Besides, there are other labourers engaged in the transport and packaging sectors. The majority of workforce in the textile industry are migrants from Uttar Pradesh, Bihar, Orissa, Andhra Pradesh, Maharashtra, Rajasthan, etc.
Anil Patel, a powerloom factory owner in Govindnagar area, has 24 power loom machine setup. Earlier, there were 16 workers working in his firm, but now he has nine. The rest were asked to leave, given the liquidity crunch in the market.
Patel told The Indian Express, “Due to demonetisation, the condition of workers and factory owners are the same. At present, we are running only day shifts (7 am to 7 pm), while night shift is closed. I have only retained those workers whose service period is seven years or more. Those who worked for less than that have been asked to quit. We are facing cash crunch and there is no demand of grey cloth in the market. We have made two day shifts each of six hours and have adjusted all the nine workers in it. We also feel sorry for the laid-off workers, but what can be done? We are facing liquidity problem and cannot encash much from the banks.”
Kaisarali Peerzada, a powerloom owner, said, “We have little cash in change with us which we got after standing in long queues. In the powerloom industry, salaries are paid twice – on the seventh and 25th of every month. The workers had taken salary till Diwali and gone to their native places and have now returned with little cash. We are also worried as the month draws to an end. We have assured workers that something would be done. The workers are taking Rs 100 -200 daily from us for their expenses.”
Federation of South Gujarat Textile Processing Association president Jitu Vakhariya said, “We are somehow surviving. The textile processing units consist of dyeing, printing and parcel departments. We are controlling the production and the units are surviving with old job works. The unit remains open for four days in a week these days. The workers’ strength has been reduced as only few machines are operational. We don’t get orders from the textile traders.” He reiterates that the production has gone down by about 70 per cent in the wake of the cash crunch.

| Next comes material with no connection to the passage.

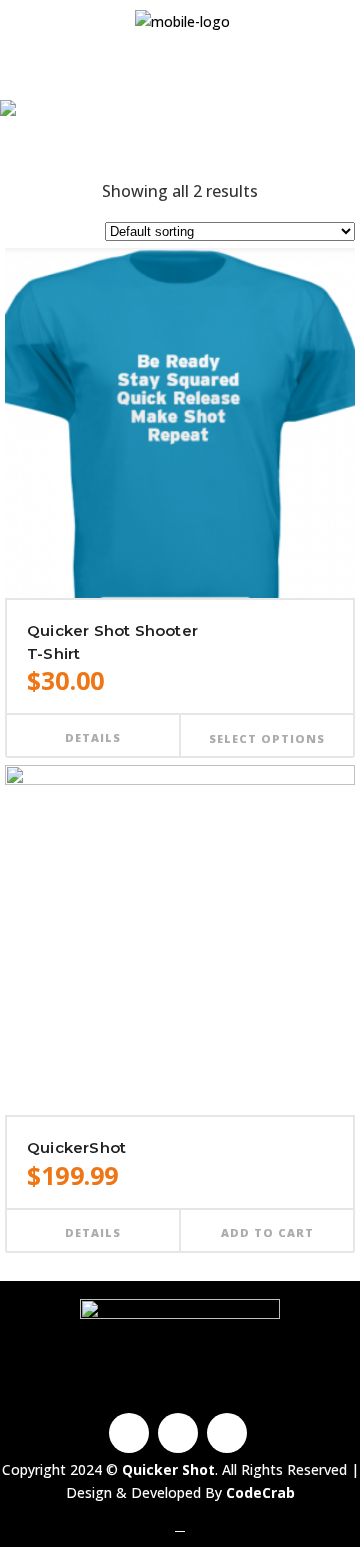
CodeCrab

There is no demand of cloth by textile traders. An average textile processing house employs a work
force of around 700 to 800 workers. The processing houses started after November 9, following Dev
Diwali, after the Diwali vacations, on October 30.
Says Vakhariya, “The owner keeps some cash on hand to overcome daily expenses, like machine repairs,
and the purchase of raw materials. But now we are not getting enough money from the bank. The labour contractors are supporting us a lot and we have promised them that we will pay them when things get better. However, now workers’ wages have also gone down due to the shutdown.”
Baijnath Pandey, a textile processing (dyeing and printing) worker, works in the printing department in a processing unit. From UP, he shares a room in Surat with other migrant workers. He returned from his native place after the factory reopened on November 10, but was asked to go back. “I and a few others have been refused work by the labour contractor. I have just returned from my native place and I don’t have cash. I searched for the job, but nobody wants to hire at this point. I have my meals at a hotel where I have a credit account and I have told him that I will repay it as the money comes. I have decided to go back home and come back when things get better. There is no way out for survival in Surat,” says Pandey.
Federation of Surat Textile Traders Association President Sanjay Agrawal says, “We were hoping to get good business in November and December, during Pongal and the marriage season. Due to cash crunch, people are not ready to spend money on clothes.”
The textile goods transporters in the city share the same fate. They carry hundreds and thousands of parcels in the trucks and deliver them to other states. The textile goods transport sector is also badly affected as majority of trucks are not plying.